▶ _RECORDS FOR THIS EXERCISE_:

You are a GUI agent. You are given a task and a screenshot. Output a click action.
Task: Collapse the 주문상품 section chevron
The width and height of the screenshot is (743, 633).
==
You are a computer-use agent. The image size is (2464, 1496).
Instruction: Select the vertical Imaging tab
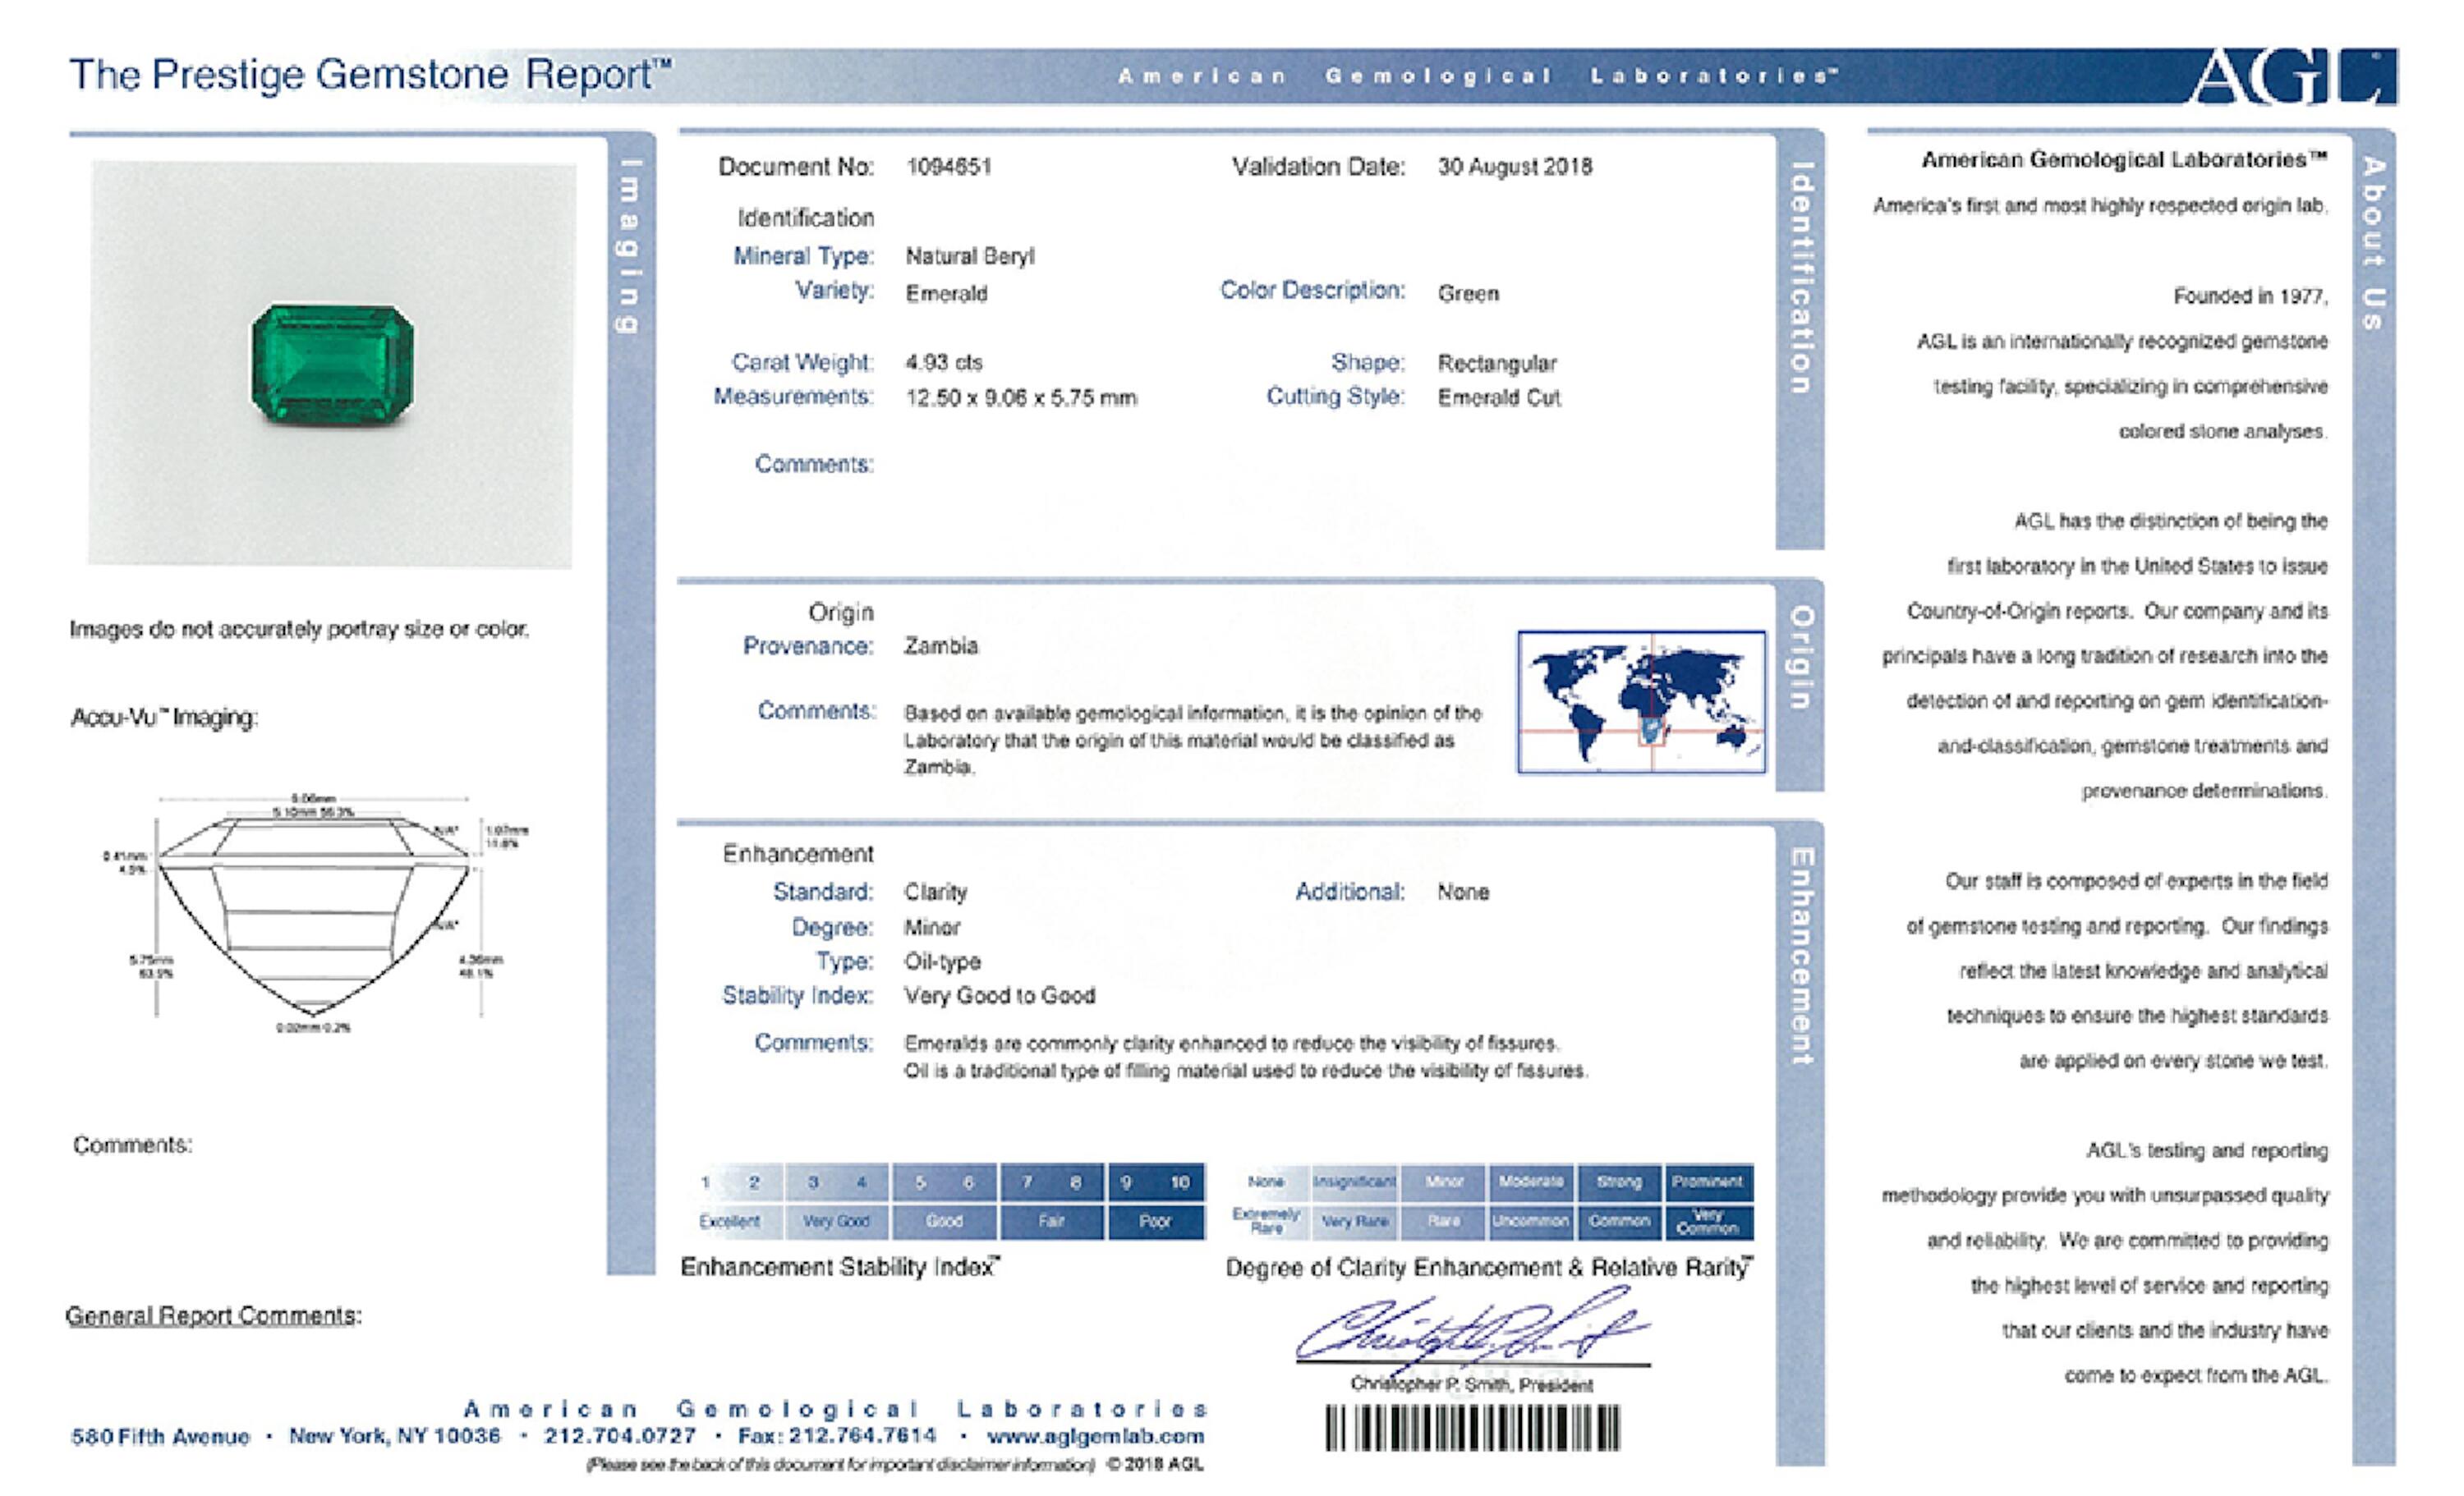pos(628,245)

▶ _TASK OBJECTIVE_: Rewrite the stretch of the material from the line containing "You are a computer-use" through the line containing "pos(628,245)", substituting "horizontal" for "vertical" and leaving everything else as is. Give only those lines, and omit the pictures.

▶ _EXERCISE SOLUTION_:
You are a computer-use agent. The image size is (2464, 1496).
Instruction: Select the horizontal Imaging tab
pos(628,245)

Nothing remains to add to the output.